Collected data
━━━━━━━━━━━━━━━━━━━━━━━━━━━━━━
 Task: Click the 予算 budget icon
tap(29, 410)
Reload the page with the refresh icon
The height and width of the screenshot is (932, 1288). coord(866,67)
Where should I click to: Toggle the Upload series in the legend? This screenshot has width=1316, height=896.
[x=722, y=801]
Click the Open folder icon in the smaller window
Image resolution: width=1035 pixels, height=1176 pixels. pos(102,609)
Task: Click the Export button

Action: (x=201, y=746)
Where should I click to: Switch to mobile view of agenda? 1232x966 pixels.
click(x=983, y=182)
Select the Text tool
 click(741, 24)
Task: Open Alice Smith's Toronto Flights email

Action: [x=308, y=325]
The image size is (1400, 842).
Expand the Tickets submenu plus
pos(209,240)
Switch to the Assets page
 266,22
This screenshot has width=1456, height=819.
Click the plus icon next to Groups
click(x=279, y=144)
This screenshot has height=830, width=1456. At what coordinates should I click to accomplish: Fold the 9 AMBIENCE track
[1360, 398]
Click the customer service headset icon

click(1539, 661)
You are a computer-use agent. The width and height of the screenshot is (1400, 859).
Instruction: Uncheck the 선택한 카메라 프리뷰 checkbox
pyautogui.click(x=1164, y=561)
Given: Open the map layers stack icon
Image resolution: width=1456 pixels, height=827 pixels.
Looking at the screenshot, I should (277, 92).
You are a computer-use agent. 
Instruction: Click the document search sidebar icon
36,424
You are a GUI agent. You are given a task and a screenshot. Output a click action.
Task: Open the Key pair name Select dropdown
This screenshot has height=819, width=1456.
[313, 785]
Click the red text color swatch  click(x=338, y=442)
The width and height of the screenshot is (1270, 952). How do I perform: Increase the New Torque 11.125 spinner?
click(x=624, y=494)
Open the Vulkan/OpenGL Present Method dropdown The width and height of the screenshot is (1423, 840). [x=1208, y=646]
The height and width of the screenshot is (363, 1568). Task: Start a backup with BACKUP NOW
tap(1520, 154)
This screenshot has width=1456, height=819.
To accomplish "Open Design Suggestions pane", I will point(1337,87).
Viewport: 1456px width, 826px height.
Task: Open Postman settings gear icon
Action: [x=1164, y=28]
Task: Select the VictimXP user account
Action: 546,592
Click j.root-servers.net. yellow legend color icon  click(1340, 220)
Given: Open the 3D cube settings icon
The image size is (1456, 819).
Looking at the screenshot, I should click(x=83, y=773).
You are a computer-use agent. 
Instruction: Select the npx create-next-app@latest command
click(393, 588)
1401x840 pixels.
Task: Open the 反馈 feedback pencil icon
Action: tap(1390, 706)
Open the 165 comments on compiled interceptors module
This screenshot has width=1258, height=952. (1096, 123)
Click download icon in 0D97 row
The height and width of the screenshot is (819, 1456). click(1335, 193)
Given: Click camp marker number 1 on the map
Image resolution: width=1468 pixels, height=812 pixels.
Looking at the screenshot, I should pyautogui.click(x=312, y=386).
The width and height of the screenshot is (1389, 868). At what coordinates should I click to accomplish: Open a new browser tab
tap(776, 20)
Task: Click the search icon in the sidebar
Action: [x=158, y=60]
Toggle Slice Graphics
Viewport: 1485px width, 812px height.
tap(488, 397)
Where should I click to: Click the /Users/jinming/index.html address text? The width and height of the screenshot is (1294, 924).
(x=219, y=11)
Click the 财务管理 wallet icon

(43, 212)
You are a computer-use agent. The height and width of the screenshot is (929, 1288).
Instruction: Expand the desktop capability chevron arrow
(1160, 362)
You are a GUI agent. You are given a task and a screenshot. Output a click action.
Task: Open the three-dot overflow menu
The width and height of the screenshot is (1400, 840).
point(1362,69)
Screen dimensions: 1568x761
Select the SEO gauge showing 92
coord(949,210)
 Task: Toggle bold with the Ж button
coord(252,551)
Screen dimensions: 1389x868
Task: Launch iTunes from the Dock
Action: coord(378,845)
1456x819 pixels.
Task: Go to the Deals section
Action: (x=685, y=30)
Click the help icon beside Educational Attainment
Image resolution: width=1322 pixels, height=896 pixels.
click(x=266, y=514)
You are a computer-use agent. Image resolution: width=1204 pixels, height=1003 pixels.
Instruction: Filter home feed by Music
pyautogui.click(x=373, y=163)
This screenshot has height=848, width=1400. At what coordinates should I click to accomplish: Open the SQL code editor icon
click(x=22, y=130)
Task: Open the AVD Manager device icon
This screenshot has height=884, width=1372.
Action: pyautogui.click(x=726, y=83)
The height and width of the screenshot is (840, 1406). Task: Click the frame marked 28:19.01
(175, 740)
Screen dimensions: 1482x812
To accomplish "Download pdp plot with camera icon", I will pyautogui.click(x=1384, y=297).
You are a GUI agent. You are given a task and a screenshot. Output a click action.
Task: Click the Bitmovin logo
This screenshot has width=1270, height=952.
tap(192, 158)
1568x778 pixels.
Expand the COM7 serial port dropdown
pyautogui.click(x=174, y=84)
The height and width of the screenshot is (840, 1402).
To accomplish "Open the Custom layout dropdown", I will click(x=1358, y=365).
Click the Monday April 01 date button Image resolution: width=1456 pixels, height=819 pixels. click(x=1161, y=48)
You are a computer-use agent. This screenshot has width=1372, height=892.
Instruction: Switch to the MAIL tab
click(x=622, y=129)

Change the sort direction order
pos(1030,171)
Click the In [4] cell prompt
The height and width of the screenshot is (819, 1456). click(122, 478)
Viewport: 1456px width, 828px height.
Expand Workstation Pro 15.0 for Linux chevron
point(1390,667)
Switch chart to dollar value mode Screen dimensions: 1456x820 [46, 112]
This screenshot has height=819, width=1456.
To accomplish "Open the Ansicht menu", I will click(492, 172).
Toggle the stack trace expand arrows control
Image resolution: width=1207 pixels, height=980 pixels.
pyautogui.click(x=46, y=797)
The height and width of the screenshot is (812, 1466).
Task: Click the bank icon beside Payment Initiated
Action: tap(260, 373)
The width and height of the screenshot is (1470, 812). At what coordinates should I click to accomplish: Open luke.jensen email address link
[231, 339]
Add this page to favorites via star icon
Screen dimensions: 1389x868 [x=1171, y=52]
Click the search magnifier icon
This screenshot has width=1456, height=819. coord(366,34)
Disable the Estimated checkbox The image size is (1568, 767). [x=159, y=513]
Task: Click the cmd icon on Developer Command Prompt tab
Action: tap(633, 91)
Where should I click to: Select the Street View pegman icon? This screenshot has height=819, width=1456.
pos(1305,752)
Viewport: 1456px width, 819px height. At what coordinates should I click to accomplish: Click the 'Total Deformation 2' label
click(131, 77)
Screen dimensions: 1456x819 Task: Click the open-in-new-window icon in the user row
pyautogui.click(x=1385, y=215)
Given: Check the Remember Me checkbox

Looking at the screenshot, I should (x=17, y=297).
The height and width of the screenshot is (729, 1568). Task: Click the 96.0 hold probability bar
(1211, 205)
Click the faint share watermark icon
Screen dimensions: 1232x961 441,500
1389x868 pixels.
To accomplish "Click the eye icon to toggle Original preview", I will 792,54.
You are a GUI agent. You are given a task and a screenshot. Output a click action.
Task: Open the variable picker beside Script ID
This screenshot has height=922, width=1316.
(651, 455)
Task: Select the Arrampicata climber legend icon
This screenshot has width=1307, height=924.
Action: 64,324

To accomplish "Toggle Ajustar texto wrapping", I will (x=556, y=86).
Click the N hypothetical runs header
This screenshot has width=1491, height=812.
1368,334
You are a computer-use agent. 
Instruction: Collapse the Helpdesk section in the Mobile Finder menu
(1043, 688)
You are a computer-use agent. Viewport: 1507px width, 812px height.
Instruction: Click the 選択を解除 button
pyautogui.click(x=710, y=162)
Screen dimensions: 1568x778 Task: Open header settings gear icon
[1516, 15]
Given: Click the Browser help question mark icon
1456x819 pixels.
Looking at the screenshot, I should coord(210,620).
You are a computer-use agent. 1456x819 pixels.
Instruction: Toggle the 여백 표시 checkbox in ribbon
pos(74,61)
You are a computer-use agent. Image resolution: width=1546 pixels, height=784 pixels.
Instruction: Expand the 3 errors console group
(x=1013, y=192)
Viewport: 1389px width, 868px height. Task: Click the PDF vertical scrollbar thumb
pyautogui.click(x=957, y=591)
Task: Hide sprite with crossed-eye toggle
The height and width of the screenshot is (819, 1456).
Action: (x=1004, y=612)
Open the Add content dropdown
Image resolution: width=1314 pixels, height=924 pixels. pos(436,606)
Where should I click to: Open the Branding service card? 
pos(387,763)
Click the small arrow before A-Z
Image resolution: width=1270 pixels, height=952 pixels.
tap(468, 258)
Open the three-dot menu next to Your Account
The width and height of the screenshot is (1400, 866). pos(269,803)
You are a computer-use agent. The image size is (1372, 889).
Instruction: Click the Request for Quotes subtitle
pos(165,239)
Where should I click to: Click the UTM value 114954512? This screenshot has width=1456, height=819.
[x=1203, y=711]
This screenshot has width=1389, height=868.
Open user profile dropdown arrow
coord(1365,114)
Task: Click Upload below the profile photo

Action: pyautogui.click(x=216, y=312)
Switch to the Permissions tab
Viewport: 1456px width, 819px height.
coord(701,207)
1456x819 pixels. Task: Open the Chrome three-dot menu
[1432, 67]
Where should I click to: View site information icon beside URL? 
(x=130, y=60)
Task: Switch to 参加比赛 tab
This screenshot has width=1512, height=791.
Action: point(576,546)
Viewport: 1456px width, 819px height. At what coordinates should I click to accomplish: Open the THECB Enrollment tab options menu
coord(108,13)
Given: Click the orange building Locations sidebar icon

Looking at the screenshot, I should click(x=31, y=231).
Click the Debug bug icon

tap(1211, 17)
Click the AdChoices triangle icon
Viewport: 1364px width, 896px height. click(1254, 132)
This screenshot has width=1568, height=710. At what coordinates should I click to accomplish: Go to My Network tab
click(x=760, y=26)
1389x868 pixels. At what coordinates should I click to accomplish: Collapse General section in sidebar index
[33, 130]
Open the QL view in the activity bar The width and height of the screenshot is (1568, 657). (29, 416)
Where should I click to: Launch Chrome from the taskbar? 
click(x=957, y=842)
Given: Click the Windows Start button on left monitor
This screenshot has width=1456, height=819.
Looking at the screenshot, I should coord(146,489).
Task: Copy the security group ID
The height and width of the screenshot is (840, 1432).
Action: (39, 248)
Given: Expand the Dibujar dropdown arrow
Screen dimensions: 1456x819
━━━━━━━━━━━━━━━━━━━━━━━━━━━━━━
TASK OBJECTIVE
Using the records above, copy every line that has the word "color" in it.

COMPLETED TASK
Click the red text color swatch  click(x=338, y=442)
Click j.root-servers.net. yellow legend color icon  click(1340, 220)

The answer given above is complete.